Wnt/beta-catenin synergises with FOXG1 to drive exit from quiescence in neural stem cells, including glioblastoma stem cells


Session type:


Faye Robertson1,Harry Bulstrode1,Maria-Angeles Marques Torrejon1,Eoghan O'Duibhir1,Steve Pollard1
1University of Edinburgh



Glioblastoma is a malignant brain tumour which is universally fatal. Stem cells within the tumour exist in a quiescent state, evade destruction and reactivate, causing relapse. These stem cells are known to overexpress the transcription factor FOXG1.

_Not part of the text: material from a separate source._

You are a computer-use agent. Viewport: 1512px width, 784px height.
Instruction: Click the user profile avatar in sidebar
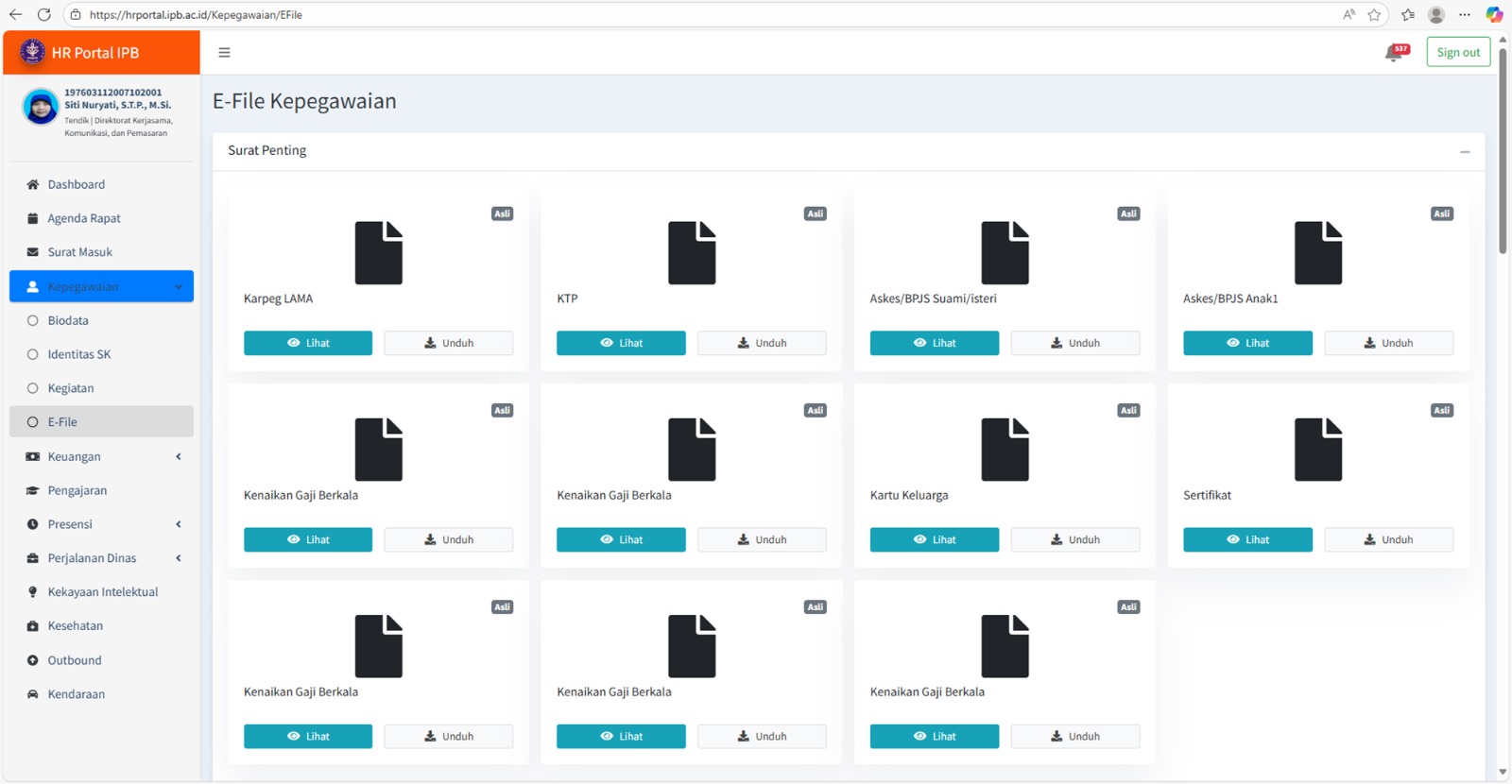41,107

We used an in vitro model of quiescence in mouse neural stem cells, incorporating a conditional human FOXG1 overexpression cassette, to identify, through high content pharmacological screening, a synergistic relationship between high FOXG1 expression and inhibition of glycogen synthase kinase 3 (GSK3) in driving cells into an active, proliferative state. We quantified this effect using EdU incorporation and colony forming assays. Wnt inhibitors were used to abrogate the effect and a genetic approach, using a constitutively active beta-catenin cassette, was used to elucidate the nature of the synergy. Patient-derived human glioblastoma stem cells (GSCs), with or without CRISPR-Cas9 excision of FOXG1, were used to confirm the relevance of the effect.

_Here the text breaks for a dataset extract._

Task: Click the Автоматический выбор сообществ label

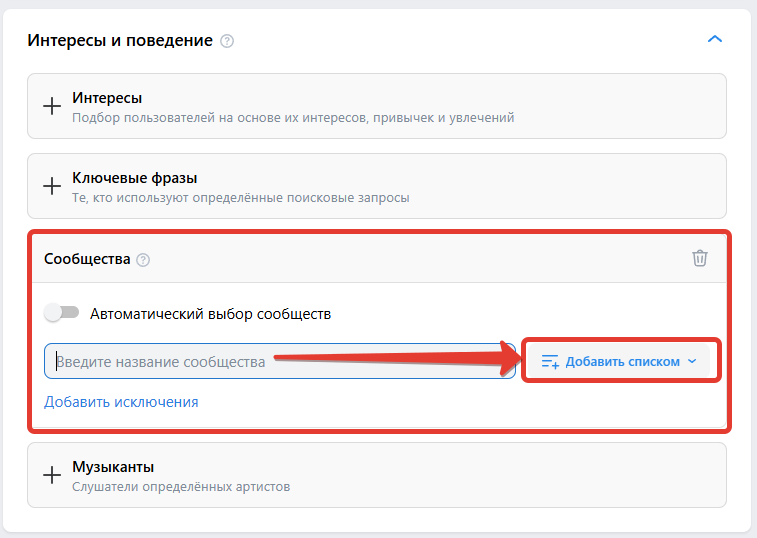Action: pos(210,314)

EdU incorporation, following a 2 hour pulse, was increased from 4% in growth factors alone, 5.9% with FOXG1 overexpression, 5.5% with GSK3 inhibition, to 31.3% with FOXG1 overexpression and GSK3 inhibition combined. Colony forming assays confirm high efficiency cell cycle re-entry in cells with FOXG1 overexpression treated with a GSK3 inhibitor.

We subsequently show that this effect is present in patient-derived human GSCs and is abolished by excision of FOXG1.

The effect of GSK3 inhibition can be phenocopied both by a ligand of the canonical Wnt signalling pathway and by inducible constitutively active beta-catenin, suggesting that the synergy is effected through beta-catenin, the key downstream effector of canonical Wnt signalling.

Furthermore, the combined effect of FOXG1 overexpression and GSK3 inhibition on exit from quiescence can be abrogated by Wnt inhibitors.


Targeting the synergistic relationship between FOXG1 and beta-catenin may provide an exciting therapeutic opportunity in preventing relapse and improving the prognosis of glioblastoma.